Mood-stabilizing treatments such as lithium, Depakote, and lamotrigine (Lamictal) may sometimes be prescribed to treat acute bipolar depression (though none of these medicines has FDA approval specifically for this condition). Occasionally, an antidepressant or another medicine may be prescribed after several weeks if these treatments do not work. You may also benefit from cognitive-behavioral therapy.
To prevent recurrences of bipolar I disorder (mania or depression), a continuous course of medications is usually recommended.
Related: Inhalant Use Disorder
Electroconvulsive therapy (ECT)
Although electroconvulsive therapy (ECT) has a scary reputation, safe and effective treatment can effectively treat both manic and depressive symptoms. When medications may not be effective or likely to bring symptom relief fast enough in treating bipolar I disorder, ECT can often be used.
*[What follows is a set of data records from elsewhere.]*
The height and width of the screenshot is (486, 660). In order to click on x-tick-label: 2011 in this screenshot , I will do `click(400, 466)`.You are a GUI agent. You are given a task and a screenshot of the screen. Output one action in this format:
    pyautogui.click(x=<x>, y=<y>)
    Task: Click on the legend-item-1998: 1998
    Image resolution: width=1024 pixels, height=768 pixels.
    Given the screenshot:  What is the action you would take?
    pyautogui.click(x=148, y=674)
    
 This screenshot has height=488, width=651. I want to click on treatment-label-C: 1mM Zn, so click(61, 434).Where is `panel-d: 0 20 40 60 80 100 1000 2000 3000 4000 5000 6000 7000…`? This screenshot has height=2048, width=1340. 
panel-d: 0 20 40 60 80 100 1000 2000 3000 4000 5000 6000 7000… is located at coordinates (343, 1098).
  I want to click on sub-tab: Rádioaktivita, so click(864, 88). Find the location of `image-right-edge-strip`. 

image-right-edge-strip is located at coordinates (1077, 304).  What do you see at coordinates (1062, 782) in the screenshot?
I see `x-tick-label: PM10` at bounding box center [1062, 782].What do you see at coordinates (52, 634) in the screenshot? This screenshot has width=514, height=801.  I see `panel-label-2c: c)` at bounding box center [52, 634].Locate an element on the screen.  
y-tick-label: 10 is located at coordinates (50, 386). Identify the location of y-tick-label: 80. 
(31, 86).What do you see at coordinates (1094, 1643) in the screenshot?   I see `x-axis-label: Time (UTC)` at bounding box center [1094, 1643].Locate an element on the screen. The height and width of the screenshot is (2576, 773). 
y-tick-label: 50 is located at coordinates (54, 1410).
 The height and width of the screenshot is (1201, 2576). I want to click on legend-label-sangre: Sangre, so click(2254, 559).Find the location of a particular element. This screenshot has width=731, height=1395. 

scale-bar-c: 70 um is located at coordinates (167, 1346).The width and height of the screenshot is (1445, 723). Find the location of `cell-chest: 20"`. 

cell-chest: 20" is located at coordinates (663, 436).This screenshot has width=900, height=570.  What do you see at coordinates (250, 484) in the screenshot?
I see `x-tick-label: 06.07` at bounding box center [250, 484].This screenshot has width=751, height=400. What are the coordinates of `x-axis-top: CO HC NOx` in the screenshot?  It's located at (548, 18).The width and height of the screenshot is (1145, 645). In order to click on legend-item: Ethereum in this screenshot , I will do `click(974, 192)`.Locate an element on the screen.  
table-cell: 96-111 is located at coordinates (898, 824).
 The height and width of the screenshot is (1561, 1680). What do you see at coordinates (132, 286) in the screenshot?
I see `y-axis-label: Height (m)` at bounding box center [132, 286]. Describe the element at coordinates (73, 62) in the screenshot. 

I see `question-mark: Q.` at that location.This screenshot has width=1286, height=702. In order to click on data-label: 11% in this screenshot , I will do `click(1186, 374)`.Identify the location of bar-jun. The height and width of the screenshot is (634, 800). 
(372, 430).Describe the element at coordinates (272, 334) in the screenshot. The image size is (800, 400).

Can bipolar I disorder be prevented?
It is unknown what causes bipolar disorder. There is no way to prevent bipolar I disorder entirely.
Once bipolar disorder has been diagnosed, there are ways to lower the risk of episodes of mania or depression. Regular therapeutic sessions with a psychologist or social worker can assist people in identifying factors that contribute to mood destabilization (such as sleep deprivation, drug or alcohol abuse, and poor stress management), which may result in fewer hospitalizations and overall feeling better. Manic and depressive episodes can be prevented by taking medicine regularly.
How is bipolar I different from other types of bipolar disorder?
The severely abnormally elevated moods and behaviors that characterize bipolar I disorder are experienced by people with the disorder. Symptoms of manic depression can cause serious disruptions in life (e.g., spending the family fortune or becoming pregnant unintentionally).
Mania never occurs in bipolar disorder type II. Sometimes they appear to be extremely cheerful and even entertaining — the “life of the party.” You might think that’s not so bad, but bipolar II disorder generally involves severe and disabling depression, which can often make treatment much more difficult than it would be if hypomania never happened.